**TASK DESCRIPTION**
Print nothing but the lines below starting at the line that holds "Uzaktan Kumanda (37, 644)" and ending at the line that holds "[Advertisement]", including both, each exactly as written.

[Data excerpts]

□ □ □ □ □ □ □

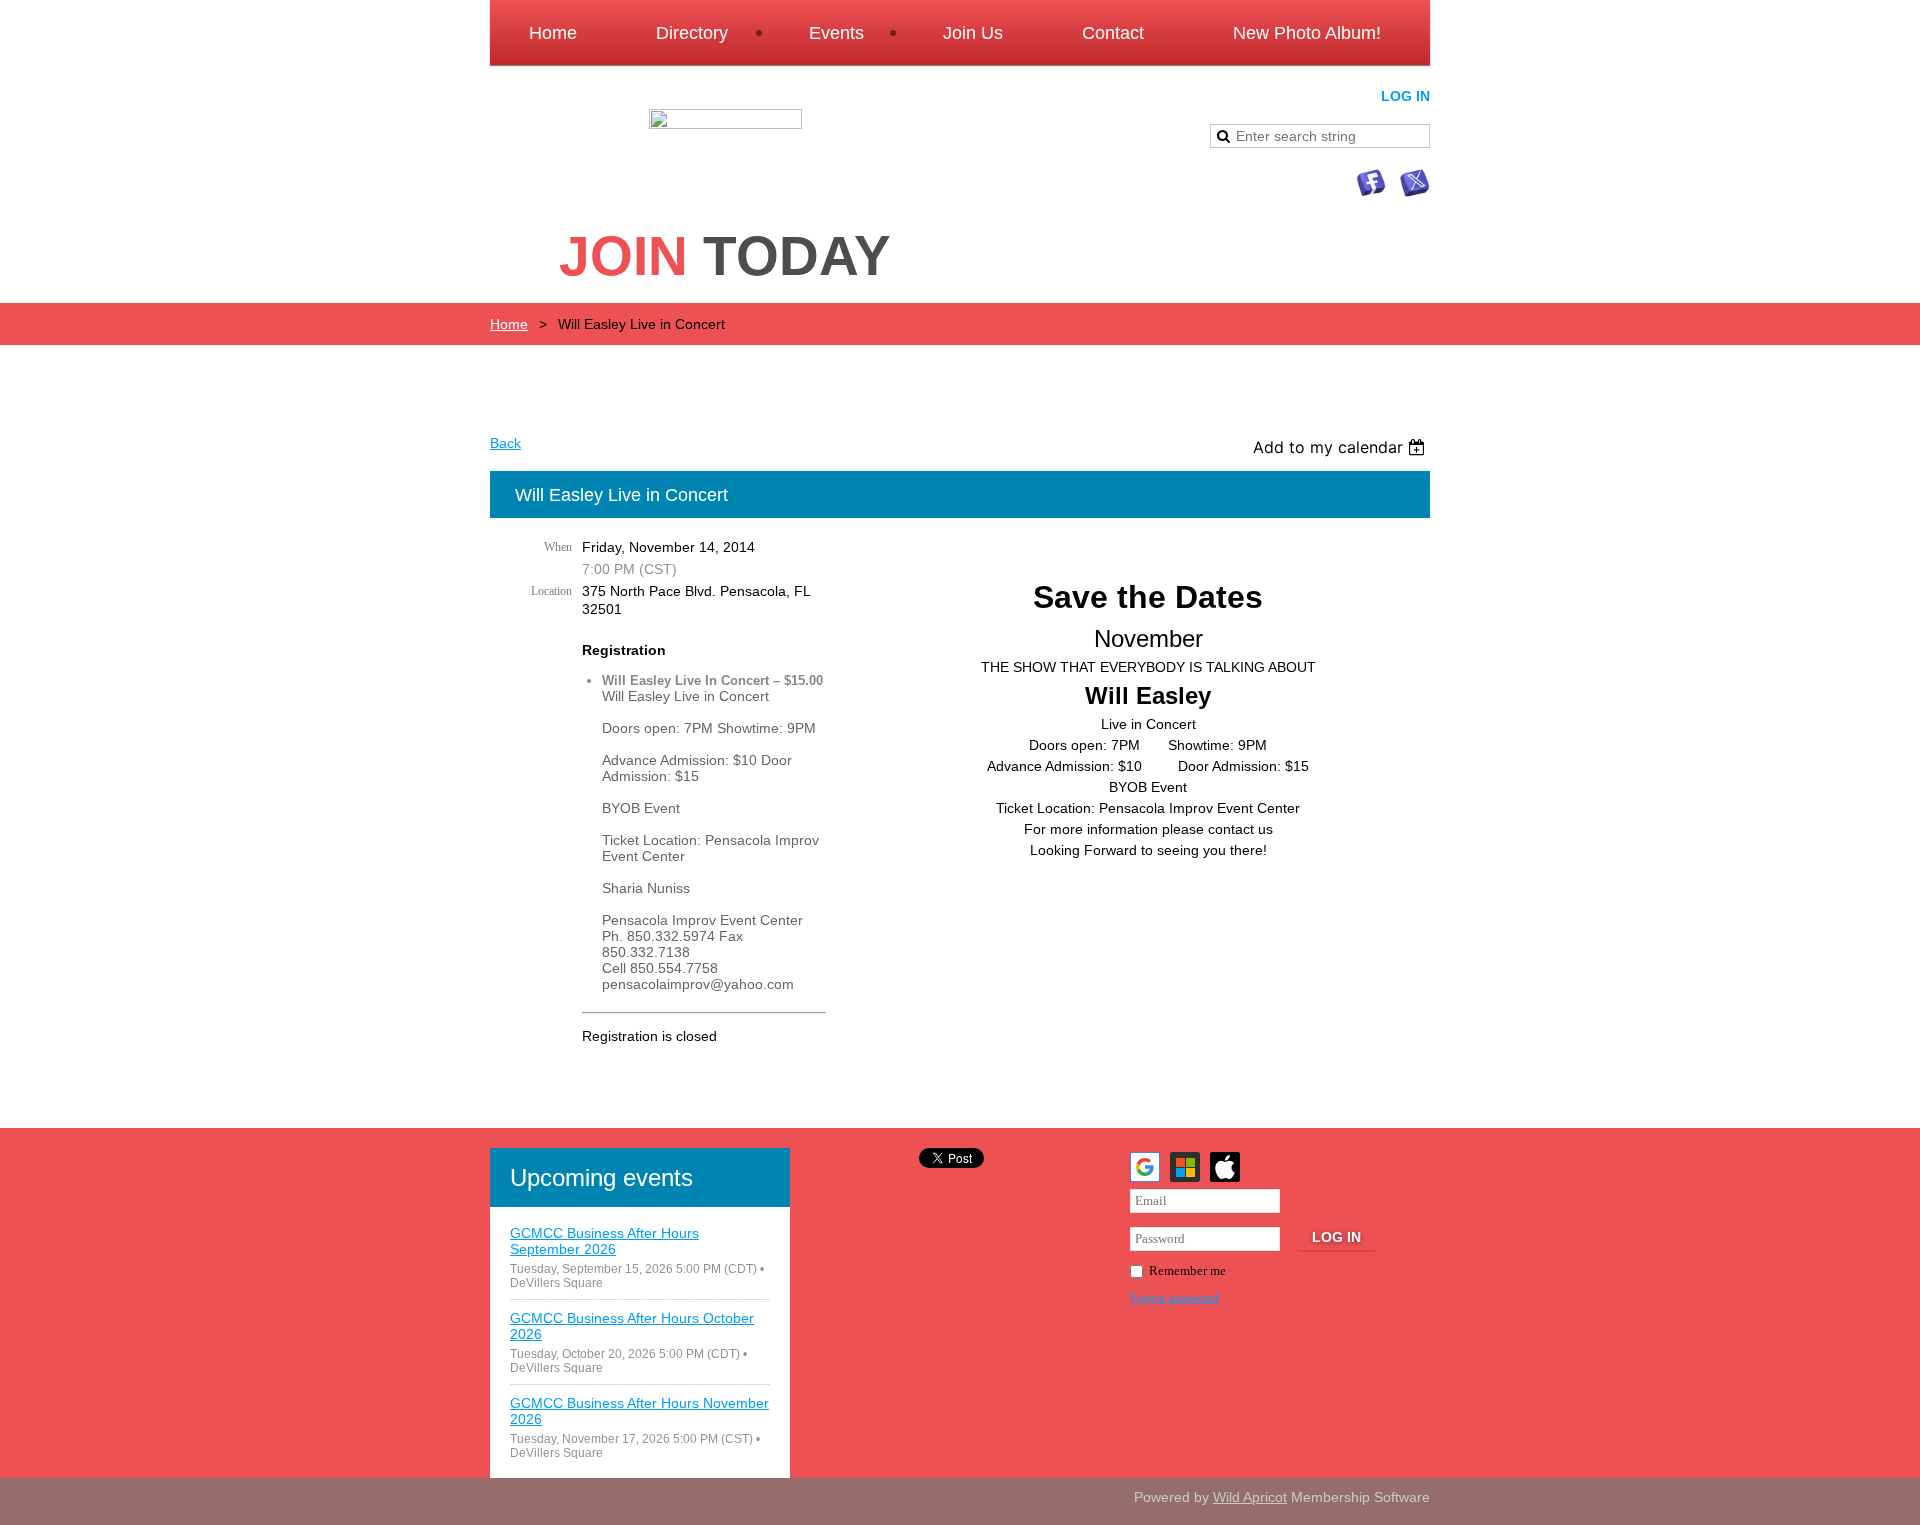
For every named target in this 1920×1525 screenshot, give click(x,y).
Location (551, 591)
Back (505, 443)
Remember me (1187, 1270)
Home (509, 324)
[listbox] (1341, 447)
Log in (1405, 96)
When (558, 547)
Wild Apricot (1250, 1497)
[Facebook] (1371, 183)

□ □ □ □ □ □ □

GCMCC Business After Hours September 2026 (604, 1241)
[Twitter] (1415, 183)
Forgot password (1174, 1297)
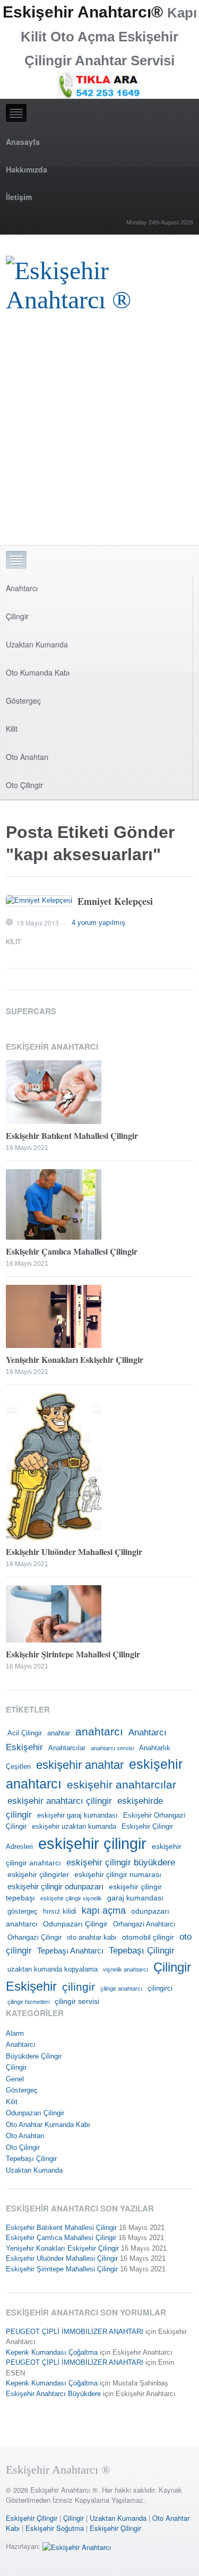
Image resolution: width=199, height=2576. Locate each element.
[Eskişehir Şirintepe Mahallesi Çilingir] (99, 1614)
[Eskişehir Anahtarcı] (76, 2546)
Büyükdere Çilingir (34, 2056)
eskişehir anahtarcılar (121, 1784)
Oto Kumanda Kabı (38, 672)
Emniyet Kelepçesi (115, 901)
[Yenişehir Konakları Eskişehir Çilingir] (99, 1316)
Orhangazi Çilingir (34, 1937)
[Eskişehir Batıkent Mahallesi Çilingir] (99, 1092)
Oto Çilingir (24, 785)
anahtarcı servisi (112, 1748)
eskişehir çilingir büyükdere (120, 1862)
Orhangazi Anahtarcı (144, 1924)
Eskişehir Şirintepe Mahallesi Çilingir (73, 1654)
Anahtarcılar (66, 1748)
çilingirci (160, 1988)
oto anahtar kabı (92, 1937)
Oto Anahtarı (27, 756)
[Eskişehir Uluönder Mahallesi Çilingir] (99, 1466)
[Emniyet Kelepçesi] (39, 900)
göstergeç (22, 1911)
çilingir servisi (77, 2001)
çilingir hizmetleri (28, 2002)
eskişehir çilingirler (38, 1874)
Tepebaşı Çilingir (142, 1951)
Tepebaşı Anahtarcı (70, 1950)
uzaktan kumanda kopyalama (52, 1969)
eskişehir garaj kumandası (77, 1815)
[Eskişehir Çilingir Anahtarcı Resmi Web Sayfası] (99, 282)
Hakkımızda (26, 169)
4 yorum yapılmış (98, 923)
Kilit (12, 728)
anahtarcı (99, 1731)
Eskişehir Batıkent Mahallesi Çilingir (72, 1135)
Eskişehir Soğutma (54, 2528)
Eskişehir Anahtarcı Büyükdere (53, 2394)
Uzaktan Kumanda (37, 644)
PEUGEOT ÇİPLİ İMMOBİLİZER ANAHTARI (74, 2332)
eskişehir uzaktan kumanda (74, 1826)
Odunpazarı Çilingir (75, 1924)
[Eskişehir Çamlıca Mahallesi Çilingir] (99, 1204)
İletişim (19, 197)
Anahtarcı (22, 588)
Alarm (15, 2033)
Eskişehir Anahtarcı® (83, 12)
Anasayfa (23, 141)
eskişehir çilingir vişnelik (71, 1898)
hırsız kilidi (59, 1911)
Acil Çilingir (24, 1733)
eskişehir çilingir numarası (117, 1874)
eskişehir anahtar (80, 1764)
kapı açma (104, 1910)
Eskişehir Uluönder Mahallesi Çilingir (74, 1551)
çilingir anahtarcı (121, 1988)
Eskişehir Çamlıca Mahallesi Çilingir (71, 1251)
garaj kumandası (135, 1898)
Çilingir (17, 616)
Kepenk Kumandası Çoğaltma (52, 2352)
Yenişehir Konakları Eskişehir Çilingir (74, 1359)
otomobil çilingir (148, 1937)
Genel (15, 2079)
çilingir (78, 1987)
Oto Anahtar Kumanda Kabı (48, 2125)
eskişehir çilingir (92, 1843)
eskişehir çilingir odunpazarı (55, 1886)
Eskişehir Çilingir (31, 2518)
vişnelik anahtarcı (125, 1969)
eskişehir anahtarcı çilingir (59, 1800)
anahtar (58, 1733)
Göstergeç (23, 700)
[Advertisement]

□ □ □ □ □ □ □

**FINISHED TASK**
Uzaktan Kumanda (37, 644)
PEUGEOT ÇİPLİ İMMOBİLİZER ANAHTARI (74, 2332)
eskişehir uzaktan kumanda (74, 1826)
Odunpazarı Çilingir (75, 1924)
[Eskişehir Çamlıca Mahallesi Çilingir] (99, 1204)
İletişim (19, 197)
Anahtarcı (22, 588)
Alarm (15, 2033)
Eskişehir Anahtarcı® (83, 12)
Anasayfa (23, 141)
eskişehir çilingir vişnelik (71, 1898)
hırsız kilidi (59, 1911)
Acil Çilingir (24, 1733)
eskişehir çilingir numarası (117, 1874)
eskişehir anahtar (80, 1764)
kapı açma (104, 1910)
Eskişehir Uluönder Mahallesi Çilingir (74, 1551)
çilingir anahtarcı (121, 1988)
Eskişehir Çamlıca Mahallesi Çilingir (71, 1251)
garaj kumandası (135, 1898)
Çilingir (17, 616)
Kepenk Kumandası Çoğaltma (52, 2352)
Yenişehir Konakları Eskişehir Çilingir (74, 1359)
otomobil çilingir (148, 1937)
Genel (15, 2079)
çilingir (78, 1987)
Oto Anahtar Kumanda Kabı (48, 2125)
eskişehir çilingir (92, 1843)
eskişehir çilingir odunpazarı (55, 1886)
Eskişehir Çilingir (31, 2518)
vişnelik anahtarcı (125, 1969)
eskişehir anahtarcı çilingir (59, 1800)
anahtar (58, 1733)
Göstergeç (23, 700)
[Advertisement]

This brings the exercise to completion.